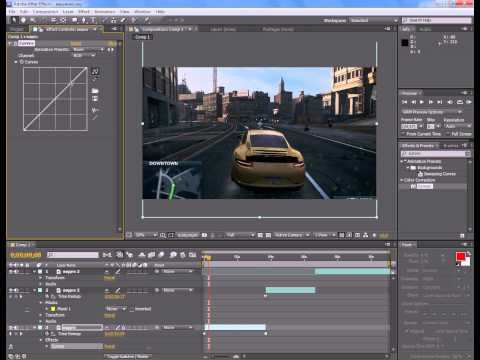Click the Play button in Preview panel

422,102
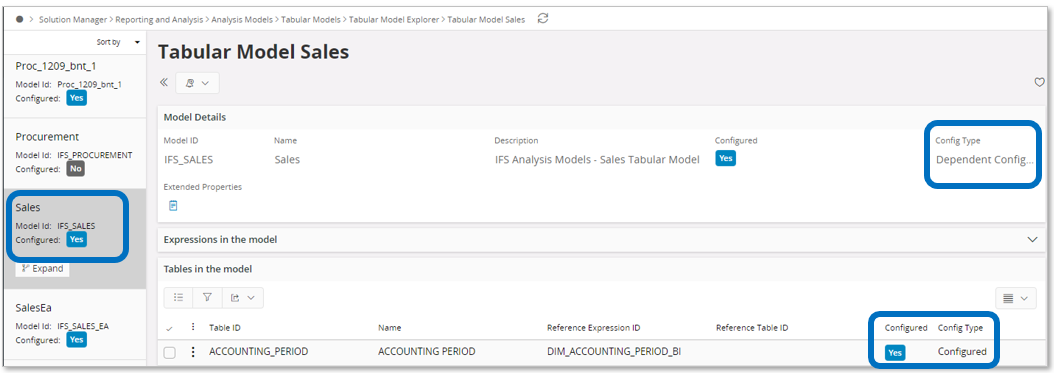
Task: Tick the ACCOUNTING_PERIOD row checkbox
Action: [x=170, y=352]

--

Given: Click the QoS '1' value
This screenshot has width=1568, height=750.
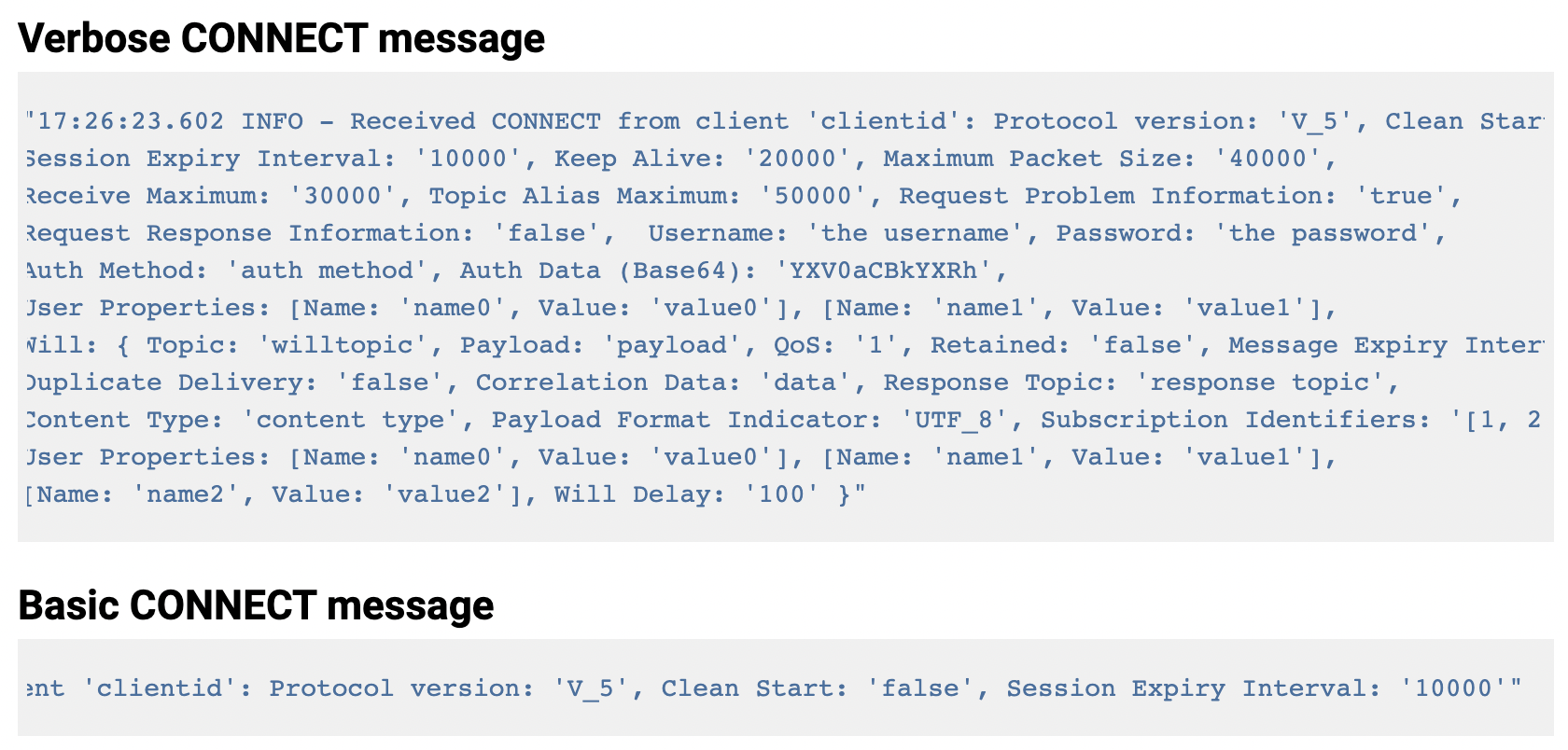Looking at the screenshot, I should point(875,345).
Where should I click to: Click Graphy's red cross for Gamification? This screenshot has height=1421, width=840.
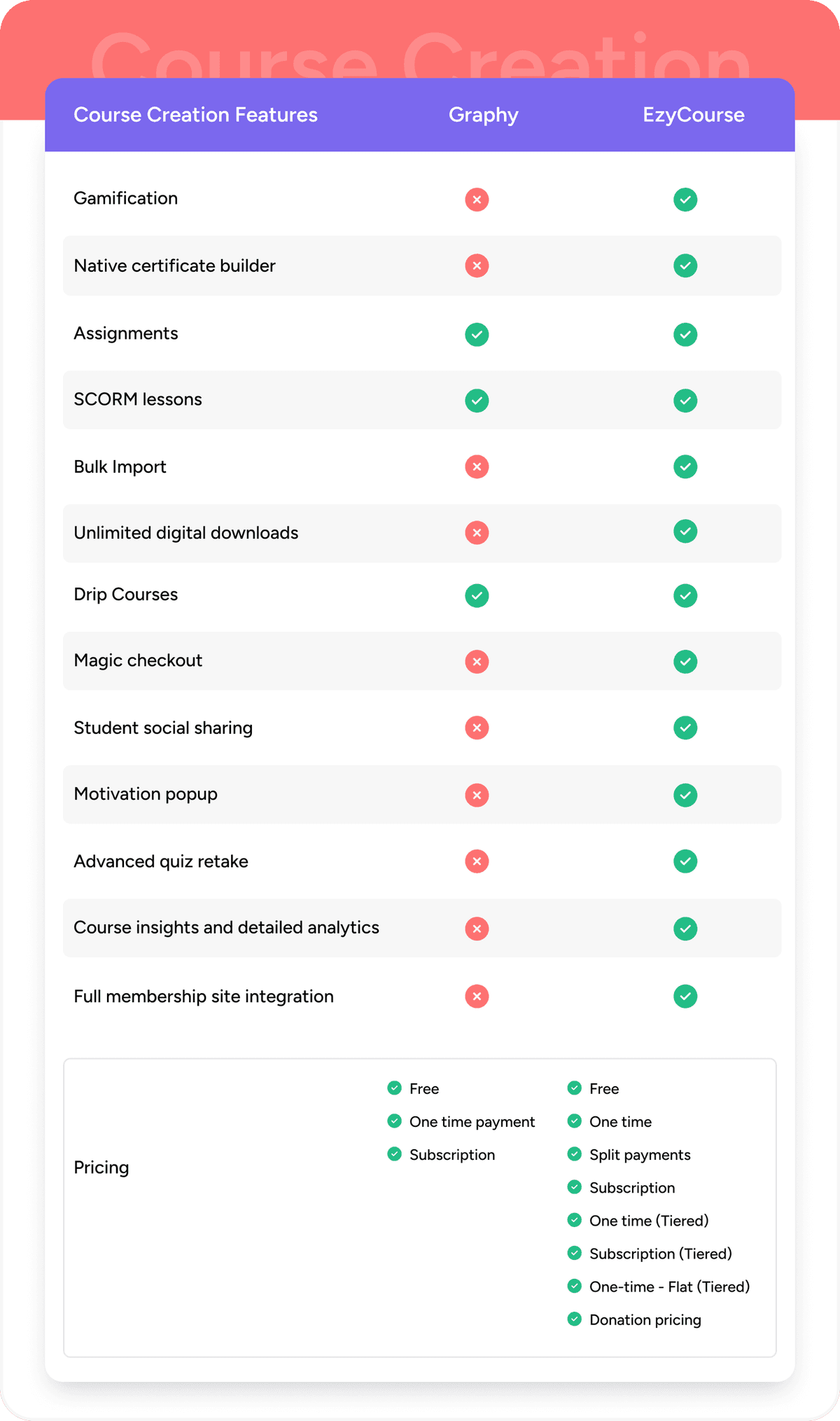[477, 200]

==

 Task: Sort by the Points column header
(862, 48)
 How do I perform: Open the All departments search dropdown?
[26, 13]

> _EXERCISE REQUIREMENTS_
Copy the lines of the material above, starting at the line containing "Click the Play button in Preview panel" and ending at the line containing "Action: [x=170, y=352]", with no changes to the text. Leave out the pictures.

> _TASK RESPONSE_
Click the Play button in Preview panel

422,102
Task: Tick the ACCOUNTING_PERIOD row checkbox
Action: [x=170, y=352]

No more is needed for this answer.